--- BEGIN INPUT DATA ---
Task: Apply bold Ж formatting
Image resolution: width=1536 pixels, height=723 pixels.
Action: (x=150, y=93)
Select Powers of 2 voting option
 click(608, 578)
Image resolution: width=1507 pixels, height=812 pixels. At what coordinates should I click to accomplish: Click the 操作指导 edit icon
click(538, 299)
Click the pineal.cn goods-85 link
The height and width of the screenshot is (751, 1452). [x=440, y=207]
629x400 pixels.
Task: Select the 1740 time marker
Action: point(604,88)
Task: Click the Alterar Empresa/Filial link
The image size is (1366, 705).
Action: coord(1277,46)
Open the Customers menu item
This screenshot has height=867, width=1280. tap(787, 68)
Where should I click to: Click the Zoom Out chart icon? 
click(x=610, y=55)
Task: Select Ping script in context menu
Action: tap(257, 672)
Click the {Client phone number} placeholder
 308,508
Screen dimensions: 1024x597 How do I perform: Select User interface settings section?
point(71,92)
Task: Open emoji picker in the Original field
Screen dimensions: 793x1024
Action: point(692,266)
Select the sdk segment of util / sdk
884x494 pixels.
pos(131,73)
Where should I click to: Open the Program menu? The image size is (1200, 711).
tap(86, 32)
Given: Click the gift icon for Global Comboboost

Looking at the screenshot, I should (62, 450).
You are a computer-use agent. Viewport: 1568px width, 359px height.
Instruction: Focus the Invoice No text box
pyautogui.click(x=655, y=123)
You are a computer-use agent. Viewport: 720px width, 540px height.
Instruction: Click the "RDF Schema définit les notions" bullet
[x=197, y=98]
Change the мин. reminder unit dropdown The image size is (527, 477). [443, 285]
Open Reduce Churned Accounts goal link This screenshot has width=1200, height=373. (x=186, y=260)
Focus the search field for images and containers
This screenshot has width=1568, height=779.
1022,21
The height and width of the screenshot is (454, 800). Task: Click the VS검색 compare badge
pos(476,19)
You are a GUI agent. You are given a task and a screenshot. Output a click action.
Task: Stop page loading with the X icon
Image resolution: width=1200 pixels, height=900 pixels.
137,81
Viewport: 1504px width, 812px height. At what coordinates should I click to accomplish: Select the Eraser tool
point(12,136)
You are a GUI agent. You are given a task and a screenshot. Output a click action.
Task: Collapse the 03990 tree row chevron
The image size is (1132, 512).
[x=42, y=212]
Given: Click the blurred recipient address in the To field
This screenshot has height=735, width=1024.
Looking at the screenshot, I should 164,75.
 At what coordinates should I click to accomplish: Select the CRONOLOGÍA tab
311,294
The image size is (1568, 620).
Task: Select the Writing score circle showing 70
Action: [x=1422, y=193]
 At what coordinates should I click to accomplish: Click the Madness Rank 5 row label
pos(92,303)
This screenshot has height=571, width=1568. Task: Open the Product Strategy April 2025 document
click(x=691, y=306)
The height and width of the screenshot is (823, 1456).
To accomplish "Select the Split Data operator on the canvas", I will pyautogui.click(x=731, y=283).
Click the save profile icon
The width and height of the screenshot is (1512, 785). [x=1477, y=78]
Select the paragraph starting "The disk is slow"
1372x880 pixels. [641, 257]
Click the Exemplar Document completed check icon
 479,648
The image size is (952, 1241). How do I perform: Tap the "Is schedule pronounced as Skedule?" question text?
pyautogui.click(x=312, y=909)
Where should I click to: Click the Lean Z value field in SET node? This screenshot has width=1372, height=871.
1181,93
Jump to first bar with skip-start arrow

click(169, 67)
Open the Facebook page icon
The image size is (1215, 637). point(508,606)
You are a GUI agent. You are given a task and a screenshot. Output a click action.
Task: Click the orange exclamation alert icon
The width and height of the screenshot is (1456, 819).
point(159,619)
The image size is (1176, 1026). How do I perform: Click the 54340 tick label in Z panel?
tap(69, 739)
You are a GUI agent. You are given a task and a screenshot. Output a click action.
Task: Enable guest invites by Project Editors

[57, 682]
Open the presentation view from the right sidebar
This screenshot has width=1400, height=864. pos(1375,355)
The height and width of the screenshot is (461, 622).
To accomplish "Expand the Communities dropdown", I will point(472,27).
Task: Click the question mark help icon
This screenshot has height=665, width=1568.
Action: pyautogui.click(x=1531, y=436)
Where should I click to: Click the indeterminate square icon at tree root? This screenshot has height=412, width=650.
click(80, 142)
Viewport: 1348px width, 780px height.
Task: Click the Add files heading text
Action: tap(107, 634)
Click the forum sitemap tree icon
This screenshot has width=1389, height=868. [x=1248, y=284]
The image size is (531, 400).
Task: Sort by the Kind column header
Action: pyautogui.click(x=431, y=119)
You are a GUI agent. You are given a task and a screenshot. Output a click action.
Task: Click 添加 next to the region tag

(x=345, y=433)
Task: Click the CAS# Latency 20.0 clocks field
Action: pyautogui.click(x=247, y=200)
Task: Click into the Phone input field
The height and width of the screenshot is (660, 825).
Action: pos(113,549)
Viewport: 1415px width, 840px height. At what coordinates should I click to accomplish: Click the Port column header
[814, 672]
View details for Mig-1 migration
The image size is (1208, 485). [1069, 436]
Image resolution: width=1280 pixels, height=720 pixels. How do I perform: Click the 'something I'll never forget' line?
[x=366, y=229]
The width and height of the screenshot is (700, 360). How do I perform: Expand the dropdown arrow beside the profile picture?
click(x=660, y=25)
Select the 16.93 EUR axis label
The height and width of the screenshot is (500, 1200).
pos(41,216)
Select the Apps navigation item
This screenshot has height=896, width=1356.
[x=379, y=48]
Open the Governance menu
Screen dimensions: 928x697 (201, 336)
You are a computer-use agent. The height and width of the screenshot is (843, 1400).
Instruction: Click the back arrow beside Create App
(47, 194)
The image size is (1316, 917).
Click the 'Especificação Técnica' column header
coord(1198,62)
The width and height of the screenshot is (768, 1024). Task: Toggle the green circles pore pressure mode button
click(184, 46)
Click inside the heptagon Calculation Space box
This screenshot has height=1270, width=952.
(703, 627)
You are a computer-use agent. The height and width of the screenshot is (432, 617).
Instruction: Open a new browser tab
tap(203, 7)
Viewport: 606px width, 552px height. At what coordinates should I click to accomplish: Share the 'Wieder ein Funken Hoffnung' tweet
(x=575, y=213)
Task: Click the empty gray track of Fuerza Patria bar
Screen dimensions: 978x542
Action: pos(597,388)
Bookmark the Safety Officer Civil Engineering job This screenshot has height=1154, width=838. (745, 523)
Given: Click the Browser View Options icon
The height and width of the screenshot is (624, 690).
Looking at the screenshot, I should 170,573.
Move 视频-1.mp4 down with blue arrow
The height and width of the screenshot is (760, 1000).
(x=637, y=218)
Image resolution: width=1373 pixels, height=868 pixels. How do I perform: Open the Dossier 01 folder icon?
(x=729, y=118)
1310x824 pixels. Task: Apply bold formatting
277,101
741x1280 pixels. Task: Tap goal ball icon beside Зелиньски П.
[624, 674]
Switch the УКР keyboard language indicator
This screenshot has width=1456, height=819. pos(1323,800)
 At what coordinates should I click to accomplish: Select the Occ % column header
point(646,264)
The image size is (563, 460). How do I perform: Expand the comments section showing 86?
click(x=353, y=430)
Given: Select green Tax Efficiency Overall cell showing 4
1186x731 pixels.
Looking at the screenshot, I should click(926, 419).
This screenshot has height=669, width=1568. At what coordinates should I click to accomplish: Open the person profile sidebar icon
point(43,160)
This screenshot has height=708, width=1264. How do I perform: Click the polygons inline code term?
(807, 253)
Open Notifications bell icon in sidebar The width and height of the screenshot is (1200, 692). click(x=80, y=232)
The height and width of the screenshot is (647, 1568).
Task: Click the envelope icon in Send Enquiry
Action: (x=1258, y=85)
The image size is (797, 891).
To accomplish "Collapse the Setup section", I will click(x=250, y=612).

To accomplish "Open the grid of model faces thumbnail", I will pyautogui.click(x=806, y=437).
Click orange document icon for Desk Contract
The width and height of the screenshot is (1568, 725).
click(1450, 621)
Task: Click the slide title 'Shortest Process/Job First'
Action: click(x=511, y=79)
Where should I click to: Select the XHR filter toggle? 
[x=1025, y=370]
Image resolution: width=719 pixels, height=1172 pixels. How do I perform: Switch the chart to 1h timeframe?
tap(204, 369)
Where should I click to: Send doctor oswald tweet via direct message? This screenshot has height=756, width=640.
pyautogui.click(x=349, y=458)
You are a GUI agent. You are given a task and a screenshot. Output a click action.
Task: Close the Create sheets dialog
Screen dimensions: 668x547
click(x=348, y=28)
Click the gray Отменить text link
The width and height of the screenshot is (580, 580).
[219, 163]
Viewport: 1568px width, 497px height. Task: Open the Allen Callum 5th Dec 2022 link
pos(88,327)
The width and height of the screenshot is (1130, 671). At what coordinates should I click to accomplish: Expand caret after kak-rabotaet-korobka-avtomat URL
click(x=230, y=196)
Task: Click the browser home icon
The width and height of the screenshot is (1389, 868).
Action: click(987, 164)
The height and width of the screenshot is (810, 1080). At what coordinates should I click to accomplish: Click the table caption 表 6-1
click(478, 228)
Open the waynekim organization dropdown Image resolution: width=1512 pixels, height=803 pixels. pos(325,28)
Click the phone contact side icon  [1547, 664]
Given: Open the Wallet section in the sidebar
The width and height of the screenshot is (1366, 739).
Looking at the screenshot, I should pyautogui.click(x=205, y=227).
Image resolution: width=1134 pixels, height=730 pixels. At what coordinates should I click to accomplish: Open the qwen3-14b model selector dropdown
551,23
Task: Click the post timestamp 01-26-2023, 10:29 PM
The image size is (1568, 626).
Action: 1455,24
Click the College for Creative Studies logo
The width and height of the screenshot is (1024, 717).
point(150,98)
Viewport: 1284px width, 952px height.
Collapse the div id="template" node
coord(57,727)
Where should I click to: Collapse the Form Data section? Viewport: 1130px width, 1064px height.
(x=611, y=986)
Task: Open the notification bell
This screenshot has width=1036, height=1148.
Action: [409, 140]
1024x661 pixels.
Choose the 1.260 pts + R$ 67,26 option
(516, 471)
--- END INPUT DATA ---
*SHORT TASK*.
Copy out the lines from the start of the records through the line containing "Action: coord(1277,46)", including that line.

*RESULT*.
Task: Apply bold Ж formatting
Image resolution: width=1536 pixels, height=723 pixels.
Action: (x=150, y=93)
Select Powers of 2 voting option
 click(608, 578)
Image resolution: width=1507 pixels, height=812 pixels. At what coordinates should I click to accomplish: Click the 操作指导 edit icon
click(538, 299)
Click the pineal.cn goods-85 link
The height and width of the screenshot is (751, 1452). [x=440, y=207]
629x400 pixels.
Task: Select the 1740 time marker
Action: point(604,88)
Task: Click the Alterar Empresa/Filial link
The image size is (1366, 705).
Action: coord(1277,46)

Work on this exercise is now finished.